Nightmare on Denali Highway
West of center on the Denali Highway (that’s a misnomer, it’s a maintained gravel road). Kurt and I were enchanted by a view and camped for the night. We had a view of a glacial runoff with the glacier, mountains, and carpet of verdant green shrubs and billowing storm clouds.
Then Kurt said “Doesn’t seem to be any bugs.”
Then it rained.
We watch a four hour sunset that didn’t exactly end at midnight, I think the final colors blended with a four hour sunrise.
Then we both started noticing an abnormal number of mosquitoes inside the camper.
Kurt cleared the air of the intruders, waving a plastic electrified tennis racket around (an Alaska invention?) then we tried to sleep. Within minutes the ominous buzzing was back.
Kurt shut the windows.
I got up and stuffed the camper’s slide out gaps with pillow cases. I cleared the camper corner by corner, swinging away, zapping mosquitos. The full ones pop. →The rest died in a sizzle of burnt hair smell.
Kurt took a turn clearing the camper.
I got up and shut the vents.
Kurt cleared the air around us.
This blood meal finally slept.
In the morning the outside was cool, without bugs. Inside dozens of mosquitoes were bobbing around hanging low and heavy with blood. My blood.
Heat & Wildfires
The Richardson highway drive to Fairbanks was nice until plumes of smoke appeared on the horizon. That evening’s entertainment was spent camping riverside watching the smoke. We had drama when a helicopter landed behind us and did things with firefighters. Much talking, hip holding and pensive looks off into the distance. They were not shirtless, holding kittens. They looked exhausted.

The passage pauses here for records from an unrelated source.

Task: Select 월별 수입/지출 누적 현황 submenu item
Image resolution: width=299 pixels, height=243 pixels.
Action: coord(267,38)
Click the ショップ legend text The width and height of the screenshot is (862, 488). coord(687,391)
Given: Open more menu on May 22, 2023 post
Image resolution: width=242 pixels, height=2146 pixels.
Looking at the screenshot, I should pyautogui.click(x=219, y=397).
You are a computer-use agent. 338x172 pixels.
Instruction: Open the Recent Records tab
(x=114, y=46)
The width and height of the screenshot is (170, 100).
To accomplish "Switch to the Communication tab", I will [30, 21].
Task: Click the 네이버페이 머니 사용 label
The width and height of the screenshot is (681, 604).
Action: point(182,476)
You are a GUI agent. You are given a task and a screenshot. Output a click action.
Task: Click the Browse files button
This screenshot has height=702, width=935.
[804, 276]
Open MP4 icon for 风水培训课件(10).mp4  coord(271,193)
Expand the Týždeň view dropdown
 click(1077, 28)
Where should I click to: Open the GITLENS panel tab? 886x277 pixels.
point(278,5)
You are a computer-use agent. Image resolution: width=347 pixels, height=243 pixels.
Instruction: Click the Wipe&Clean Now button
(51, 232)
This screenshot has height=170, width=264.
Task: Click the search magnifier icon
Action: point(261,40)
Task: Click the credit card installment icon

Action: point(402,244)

I theorized I could exchange smoke inhalation for being ravaged by bugs. I received both. This cruel world▪️
***A couple days later a trucker pulled up alongside us at a turnout and made idle chitchat, about forest fires. Some visible to us. Here we learned the road to Prudoe Bay was closed due to forest fires.
The electrified tennis bat is not an Alaskan invention btw. We have it here in India too.